Turf Paradise will not open for fall racing, future is uncertain
The outgoing management of Turf Paradise said Tuesday it will not start the 2023-24 meet on time this fall, leaving it for new owners to decide what to do next.
“Turf Paradise Race Course announced today that the Phoenix track will not open for its live race meet in early November,” according to a notice posted to the track website and on social media Tuesday afternoon. “For the past several years, with the exception of COVID in 2020, the track opened its live meet in conjunction with the simulcast of the two-day Breeders’ Cup championship on the first weekend of November. The meet then extended 130 live race days thru the simulcast of the Kentucky Derby on the first Saturday in May.”

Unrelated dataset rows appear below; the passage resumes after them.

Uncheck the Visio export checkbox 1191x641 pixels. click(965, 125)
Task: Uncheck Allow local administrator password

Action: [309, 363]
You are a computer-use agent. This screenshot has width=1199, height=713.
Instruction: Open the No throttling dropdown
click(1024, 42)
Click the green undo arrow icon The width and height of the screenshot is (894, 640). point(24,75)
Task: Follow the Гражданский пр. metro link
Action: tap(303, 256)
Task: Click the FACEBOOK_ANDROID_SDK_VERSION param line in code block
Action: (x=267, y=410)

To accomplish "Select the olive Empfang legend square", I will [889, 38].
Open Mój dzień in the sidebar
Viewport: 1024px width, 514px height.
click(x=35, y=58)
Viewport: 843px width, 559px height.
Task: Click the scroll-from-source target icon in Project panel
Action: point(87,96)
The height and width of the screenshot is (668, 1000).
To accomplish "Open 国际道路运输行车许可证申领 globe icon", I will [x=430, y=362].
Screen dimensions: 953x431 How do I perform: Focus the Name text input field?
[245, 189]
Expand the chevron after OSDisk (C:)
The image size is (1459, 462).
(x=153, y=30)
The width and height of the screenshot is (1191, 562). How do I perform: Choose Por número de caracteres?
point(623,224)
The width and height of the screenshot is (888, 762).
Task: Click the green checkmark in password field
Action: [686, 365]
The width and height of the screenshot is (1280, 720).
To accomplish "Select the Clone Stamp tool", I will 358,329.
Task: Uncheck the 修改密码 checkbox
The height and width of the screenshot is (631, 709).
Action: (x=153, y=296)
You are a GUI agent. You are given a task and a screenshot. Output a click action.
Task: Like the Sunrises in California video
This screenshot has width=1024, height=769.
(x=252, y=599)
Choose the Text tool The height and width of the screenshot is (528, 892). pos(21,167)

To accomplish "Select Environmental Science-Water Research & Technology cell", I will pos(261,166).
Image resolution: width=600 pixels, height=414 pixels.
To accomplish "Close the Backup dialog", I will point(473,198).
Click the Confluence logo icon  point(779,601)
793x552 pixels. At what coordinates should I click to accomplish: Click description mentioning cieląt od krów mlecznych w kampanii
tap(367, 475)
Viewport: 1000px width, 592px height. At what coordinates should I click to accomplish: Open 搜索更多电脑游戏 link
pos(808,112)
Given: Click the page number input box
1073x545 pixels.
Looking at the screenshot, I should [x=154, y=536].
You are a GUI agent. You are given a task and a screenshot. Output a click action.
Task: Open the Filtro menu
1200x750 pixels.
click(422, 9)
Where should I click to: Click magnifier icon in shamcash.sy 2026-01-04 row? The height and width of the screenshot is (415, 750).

Phoenix businessman Jerry Simms, who has been the owner since January 2000, has been in the process since April of selling the 67-year-old track to Southern California developer James Watson’s CT Realty. Watson recently said delays in closing the sale meant he would not take over the property until late this year, so the soonest racing could resume is January.
“That’s not to preclude that the track wouldn’t be open January through May,” Turf Paradise general manager Vince Francia told Daily Racing Form. “We’re just not going to make the usual opening date.”
Watson said during the spring that financial help from the Arizona state government would determine whether and for how many years he might continue to run horse races at Turf Paradise.
There has been no racing in Arizona since closing day May 6 at Turf Paradise. Arizona Downs, the Prescott track that hosted 26 days of Saturday and Monday racing last summer, did not have the money to apply for summer dates this year.
The two Arizona tracks were financially stifled by a nearly three-year simulcast dispute with 1/ST’s Monarch Content Management that finally was resolved in December.